Parents need to plan in advance for a time when they’ll die or simply won’t be able to cater financially for their child. Since nobody knows what could happen tomorrow, the earlier we plan, the better we can secure our children financially. Parents who do not plan ahead could die and end up leaving their special needs children with no resources to maintain the standard of living they were used to. Especially for parents who own businesses or do freelance work, setting up automatic systems for taking care of business concerns needs to be done today, not tomorrow.
3. Not Making Your Planning a Team Effort
Parents cannot work alone when making an estate plan for a special needs child. The process is very complex and therefore requires the services of people experienced in special needs planning to make sure the plan goes well. They need an attorney with experience in special needs, a life insurance professional that will help plan the money needed to increase the benefits needed for the child, a CPA to prepare the tax return of the trust, an investment adviser to manage the finances so that the money in the trust fund will last for the whole of the child’s life, and also any other advisers that may be able to help in the success of the trust.
4. Ignoring the Particular Needs of a Special Needs Child
Plans that are focused on the particular needs of a special needs child have to be made. If the planning doesn’t meet their needs, the child will not qualify for government benefits. Setting up a proper Special Needs Trust will satisfy the child’s needs and also allow the child to be eligible for benefits. The trust must satisfy a lot of needs, like medical bills, annual check-ups, any special equipment (like a specially equipped van), training, education, insurance, transport, and feeding.
A properly funded Trust will go much further in providing the child with electronic equipment, appliances, and computers, fund vacation trips for them, allow them to go to the cinema and have a good living situation, and provide many other things that a parent wishes for their child to improve their quality of life.

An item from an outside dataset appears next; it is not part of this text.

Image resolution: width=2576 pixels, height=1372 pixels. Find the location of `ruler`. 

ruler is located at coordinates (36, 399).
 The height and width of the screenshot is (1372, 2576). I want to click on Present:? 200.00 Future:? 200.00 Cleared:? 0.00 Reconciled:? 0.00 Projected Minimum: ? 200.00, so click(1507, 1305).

A generic or “form” special needs trust has very strict distribution policies, and so the child may not be exposed to some things that he or she would normally have enjoyed.
5. Including a “Payback” Provision in the Trust
Payback in the trust means that if the child dies, any money remaining in the trust is given to the government and not the family. This payback clause is a mistake made by most parents. An experienced attorney can be employed to make sure that money left goes to the family instead of the government.